As the developer might want the query to happen here the PERFORMANCE_WARNINGS setting is false by default.
When I turn the performance warnings on whithin the motivating example this is what the terminal prints out:
/home/christoph/Studium/Bachelorarbeit/Django/mastersystem/mapsys2/core/models/master_application_system.py:363: UserWarning:
Performance Warning: A database query was created when trying to access attribute 'status' in the model
<class 'core.models.master_application_system.StudyProgramChoices'>
relating to the model
<class 'core.models.master_application_system.ApplicationStatus'>.
This is either the case because 'status' is accessed within the __init__method of
<class 'core.models.master_application_system.StudyProgramChoices'>
or because there was no select_related()/prefetch_related() with 'status' as parameter.
if self.status is None:
/home/christoph/Studium/Bachelorarbeit/Django/mastersystem/mapsys2/core/models/master_application_system.py:1269: UserWarning:
Performance Warning: A database query was created when trying to access attribute 'overall_grade' in the model
<class 'core.models.master_application_system.HumanReviews'>
relating to the model
<class 'core.models.master_application_system.Grades'>.

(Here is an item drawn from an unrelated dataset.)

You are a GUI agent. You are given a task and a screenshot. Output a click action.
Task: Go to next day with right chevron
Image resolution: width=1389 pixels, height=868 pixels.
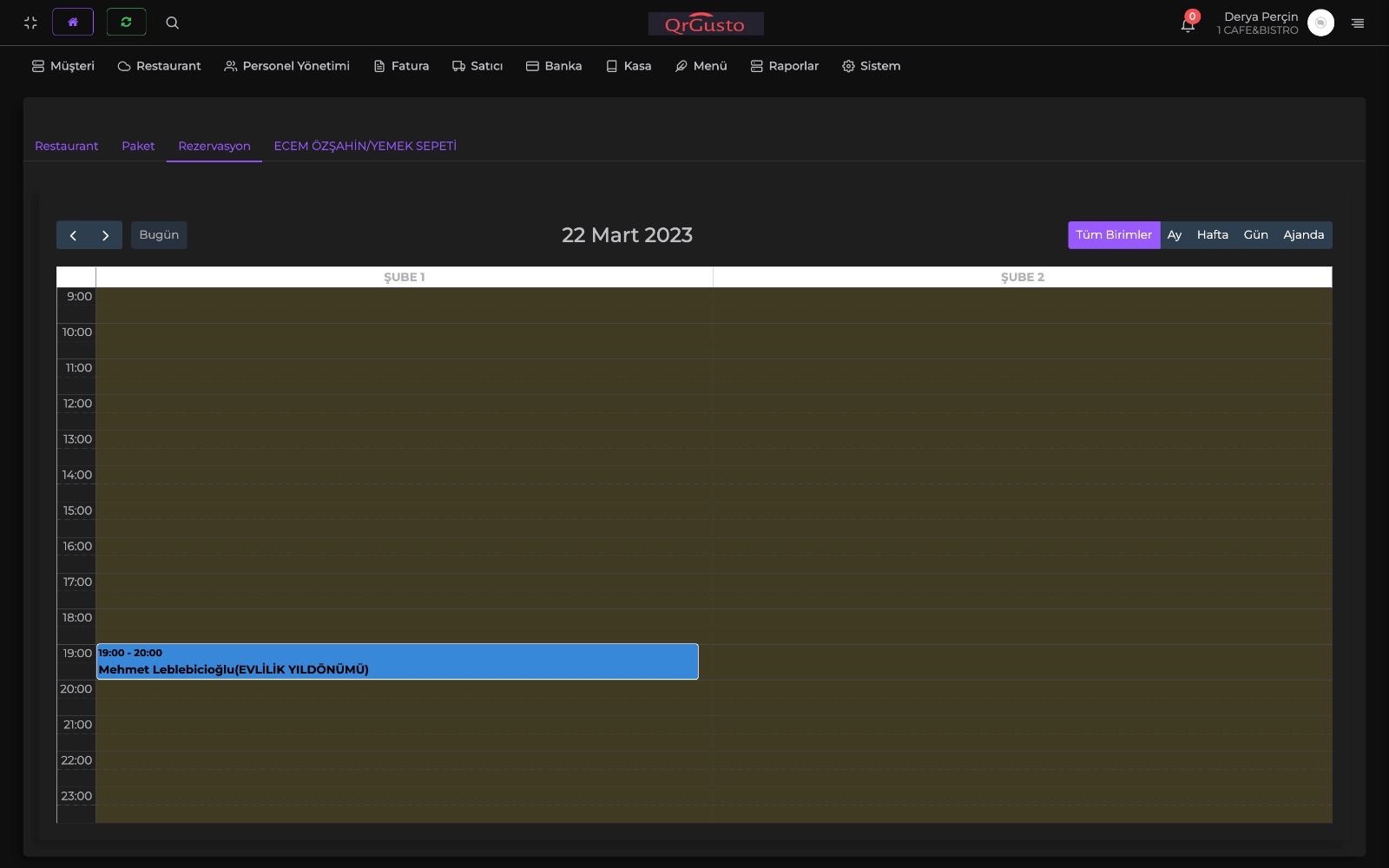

This is either the case because 'overall_grade' is accessed within the __init__method of
<class 'core.models.master_application_system.HumanReviews'>
or because there was no select_related()/prefetch_related() with 'overall_grade' as parameter.
self.__original_overall_grade = self.overall_grade
/home/christoph/Studium/Bachelorarbeit/Django/mastersystem/mapsys2/core/models/master_application_system.py:910: UserWarning:
Performance Warning: A database query was created when trying to access attribute 'university' in the model
<class 'core.models.master_application_system.DegreesObtained'>
relating to the model
<class 'core.models.master_application_system.UniversitiesWorld'>.
This is either the case because 'university' is accessed within the __init__method of
<class 'core.models.master_application_system.DegreesObtained'>
or because there was no select_related()/prefetch_related() with 'university' as parameter.
"university": self.university.name if self.university else None,
/home/christoph/Studium/Bachelorarbeit/Django/mastersystem/mapsys2/core/models/master_application_system.py:914: UserWarning:
Performance Warning: A database query was created when trying to access attribute 'subject' in the model
<class 'core.models.master_application_system.DegreesObtained'>
relating to the model
<class 'core.models.master_application_system.StudySubjects'>.
This is either the case because 'subject' is accessed within the __init__method of
<class 'core.models.master_application_system.DegreesObtained'>
or because there was no select_related()/prefetch_related() with 'subject' as parameter.
"subject": self.subject.subject_name if self.subject else None
This would definitely be very helpful for debugging especially for Developers who are not experts in Django as these warnings directly tell you which line of code caused an avoidable query and how this might be fixed.